I noticed that most of the introductions contained lots of information about what the ‘introductee’ was doing and participating in. I expect that to influence how Rodvik will see residents. I have edited lots of the stuff out of the introductions, so don’t form you opinion in that regard based on what I’ve chosen to include.
Exciting?
I was seriously curious what people would say was exciting. Most of the answers were not that explicit in regard to exciting. I find even Rodvik’s answer passed on exciting. There are things that people have fallen in love with, things they enjoy, things they obviously feel they can make money from, lots of things they find interesting, but almost none mention anything exciting.
Possibilities were mentioned twice as exciting. The possibilities mentioned are to develop communities and to change world. I find it hard to convey excitement about possibilities. Often excitement is lost in the written word. But, I don’t expect many people to be interested in building communities. May be if framed as building a game’s player base… or may be I just don’t see it. Changing the world… idealistic… not really part of what most analysts consider a significant feature of successful games or socially networked games.
What do you find exciting? Anything? How would you convey the excitement? Leave me a comment.

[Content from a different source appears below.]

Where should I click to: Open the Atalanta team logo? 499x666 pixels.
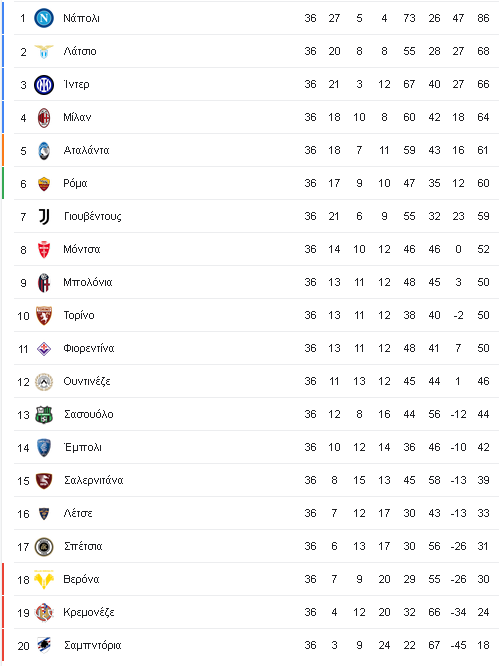point(44,151)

Player Retention or Promoting Second Life
Those that have been around more than a year or two know there is no single silver bullet fix for player retention problems. Rodvik’s answer touches most of the points I believe Phillip saw and addressed. So, I suspect there will be no radical direction changes as the Lab tries to improve the Second Life experience, which is been a concern of mine. Rodvik sees what I consider one of the most significant problems Second Life has in regard to player retention; “the usability mountain new customers have”. I’m not sure where he places that in the list of priorities. I hope it is high on the list.
Viewer Experience
Also, I suspect Rodvik has started his serious SL use using a SLV2 viewer. Since the TPV’s are just now starting to come out with a few SLV2 style user interfaces, I expect any of his experience with TPV’s is similar to a new resident’s experience with TPV’s as rather awkward and very different than most residents’. Older residents know the SLV1 UI, so we see TPV’s differently. But Rodvik is like to move forward from a SLV2 perspective.
I may not matter which viewpoint he has. If he can reduce the learning curve coming into SL, I think he will have removed a huge obstacle that new players have to overcome. Its removal should improve player retention. My hope is that as soon as the player retention rates climb to some reasonably acceptable level the Lab will began more advertising campaigns, IMVU style stuff.
I suspect Rodvik will shape viewer development. I think many people have not understood the direction of SLV2 or how the Snowstorm is limited. Often before the Snowstorm Team can change the user interface, they must wait for the web team to; change the sites (think profiles), the server team to add support in the server software, the scripting language to get support of new features, and to figure out how to make the changes available via open source. To reduce chaos many of the new features and directions are only revealed under Non-Disclosure Agreements (NDA). This effectively hides the specific strategic directions the viewer is taking.
So, I suspect it is going to be hard to know how much Rodvik shapes actual viewer design.
Summary
The few answers we got from Rodvik Linden give me hope we are continuing on an improving path to a better Second Life. I am more confident that the new openness of the Lab is becoming a permanent part of the Linden culture.